Les programmes de Ségolène Royal et de François Bayrou détruiraient des emplois
Une étude réalisée par l’Institut d’analyse économique Rexecode, premier centre français d’analyse et de prévisions macroéconomiques indépendant des pouvoirs publics, vient confirmer la qualité du programme économique de l’UMP et de son candidat Nicolas Sarkozy.
Elle enseigne en effet que les programmes de François Bayrou et Ségolène Royal supprimeraient des emplois, tandis que celui de Nicolas Sarkozy génèrerait de la croissance supplémentaire et des créations d’emplois.
Le programme économique de François Bayrou provoquerait la destruction de 60 000 emplois. La réduction des allègements de charges sociales entraînerait en effet la destruction de 200 à 250 000 emplois, soit nettement plus que les emplois créés par les autres mesures proposées.
Les conclusions sur le programme de Ségolène Royal sont encore plus sévères. Le SMIC à 1 500 euros détruirait 50 000 emplois, la suppression du CNE 30 000 et l’effet à long terme des emplois tremplin serait négatif. Au total, 150 000 emplois seraient détruits et la croissance du PIB serait réduite de 0,9 point.
Le programme économique de Nicolas Sarkozy aboutirait quant à lui à la création de 160 000 à 200 000 emplois et à un surplus de croissance de 1 à 1,3 point, grâce notamment à la détaxation des heures supplémentaires.
Ces résultats soulignent la cohérence et la pertinence de nos propositions, qui sont les seules à apporter de vraies réponses aux problèmes de l’économie française : stagnation du pouvoir d’achat, persistance d’un chômage élevé et dégradation de nos finances publiques.

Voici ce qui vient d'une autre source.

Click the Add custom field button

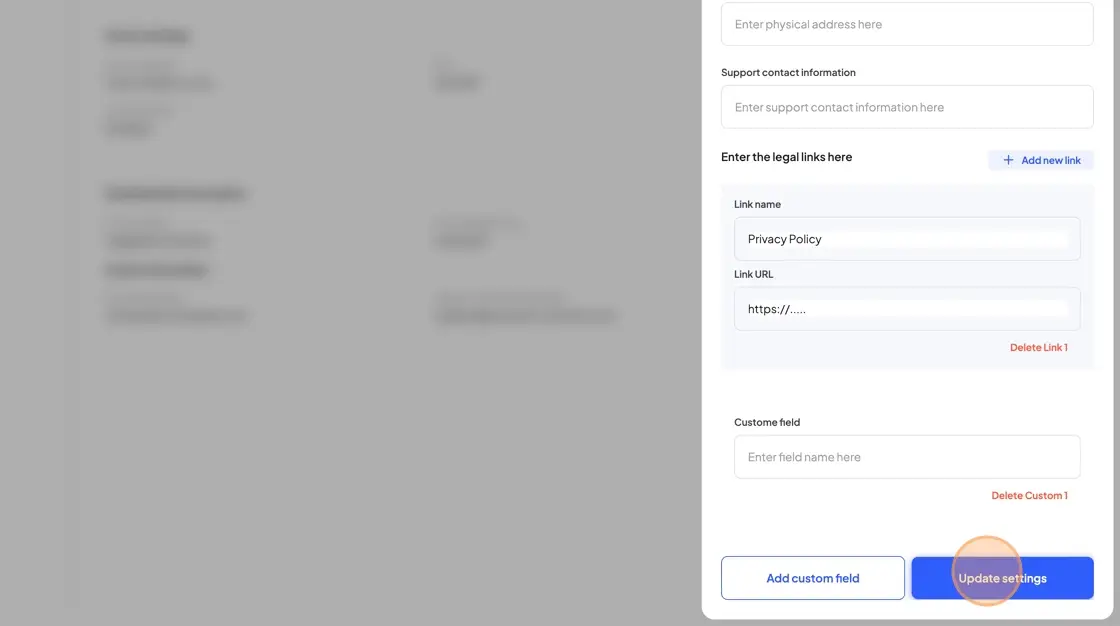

C’est pour cette raison qu’ Olivier Blanchard, professeur d’économie au prestigieux MIT, vient d’annoncer qu’il voterait pour Nicolas Sarkozy. Après examen des programmes des candidats, il affirme en effet : « j'ai l'impression que Sarkozy a mieux identifié les problèmes de la France, et a une idée plus claire des solutions et des stratégies à suivre. Il me parait plus à même d'améliorer le sort des jeunes, de diminuer le chômage, d'engager une vraie reforme de l'université ».